**Problem requirements**
Please count the lines of the records below that contain the string "point", treating uppercase and lowercase as different, and reply with only the number.

--------------------

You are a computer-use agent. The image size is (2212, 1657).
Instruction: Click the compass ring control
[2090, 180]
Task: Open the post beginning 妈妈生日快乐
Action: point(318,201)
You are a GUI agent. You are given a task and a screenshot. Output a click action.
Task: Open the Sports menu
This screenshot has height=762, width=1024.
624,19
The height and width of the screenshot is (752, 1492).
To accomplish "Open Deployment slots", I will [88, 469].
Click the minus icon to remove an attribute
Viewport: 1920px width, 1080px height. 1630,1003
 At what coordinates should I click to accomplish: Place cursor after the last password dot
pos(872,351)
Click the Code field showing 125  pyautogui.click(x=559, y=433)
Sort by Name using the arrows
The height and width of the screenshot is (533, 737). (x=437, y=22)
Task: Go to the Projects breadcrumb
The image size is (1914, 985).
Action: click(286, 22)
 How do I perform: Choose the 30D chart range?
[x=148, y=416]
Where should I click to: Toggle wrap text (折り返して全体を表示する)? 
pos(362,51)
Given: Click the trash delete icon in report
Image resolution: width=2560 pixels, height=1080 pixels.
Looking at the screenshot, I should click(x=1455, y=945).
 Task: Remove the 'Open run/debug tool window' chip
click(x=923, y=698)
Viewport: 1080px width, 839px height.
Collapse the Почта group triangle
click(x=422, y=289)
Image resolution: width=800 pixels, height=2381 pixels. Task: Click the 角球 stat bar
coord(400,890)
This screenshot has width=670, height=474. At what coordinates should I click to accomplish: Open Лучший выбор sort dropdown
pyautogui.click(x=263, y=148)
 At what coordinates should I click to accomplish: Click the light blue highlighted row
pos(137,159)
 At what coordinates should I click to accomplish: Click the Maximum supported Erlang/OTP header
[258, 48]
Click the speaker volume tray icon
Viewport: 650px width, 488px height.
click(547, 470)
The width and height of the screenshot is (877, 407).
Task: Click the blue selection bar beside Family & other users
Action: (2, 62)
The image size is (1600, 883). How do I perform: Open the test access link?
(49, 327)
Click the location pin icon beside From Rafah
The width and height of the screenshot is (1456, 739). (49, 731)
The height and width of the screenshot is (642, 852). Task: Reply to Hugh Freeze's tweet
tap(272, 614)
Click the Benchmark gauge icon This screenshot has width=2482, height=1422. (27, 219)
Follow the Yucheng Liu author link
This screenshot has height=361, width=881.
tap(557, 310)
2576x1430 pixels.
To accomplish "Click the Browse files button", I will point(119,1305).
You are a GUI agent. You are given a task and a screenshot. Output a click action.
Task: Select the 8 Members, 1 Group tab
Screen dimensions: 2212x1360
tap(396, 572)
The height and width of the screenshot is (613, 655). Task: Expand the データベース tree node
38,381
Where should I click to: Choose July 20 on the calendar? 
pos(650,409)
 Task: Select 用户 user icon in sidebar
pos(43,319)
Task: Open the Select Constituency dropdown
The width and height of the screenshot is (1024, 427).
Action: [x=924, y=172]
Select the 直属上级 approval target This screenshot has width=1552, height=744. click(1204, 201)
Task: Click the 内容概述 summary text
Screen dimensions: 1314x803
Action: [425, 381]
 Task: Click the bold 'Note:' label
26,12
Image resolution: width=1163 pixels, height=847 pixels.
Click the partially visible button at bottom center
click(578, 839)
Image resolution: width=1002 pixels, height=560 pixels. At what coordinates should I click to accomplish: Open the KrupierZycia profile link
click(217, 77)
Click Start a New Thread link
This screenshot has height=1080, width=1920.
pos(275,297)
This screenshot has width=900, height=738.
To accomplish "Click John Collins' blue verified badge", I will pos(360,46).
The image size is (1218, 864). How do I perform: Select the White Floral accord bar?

--------------------

**Solution for this task**
2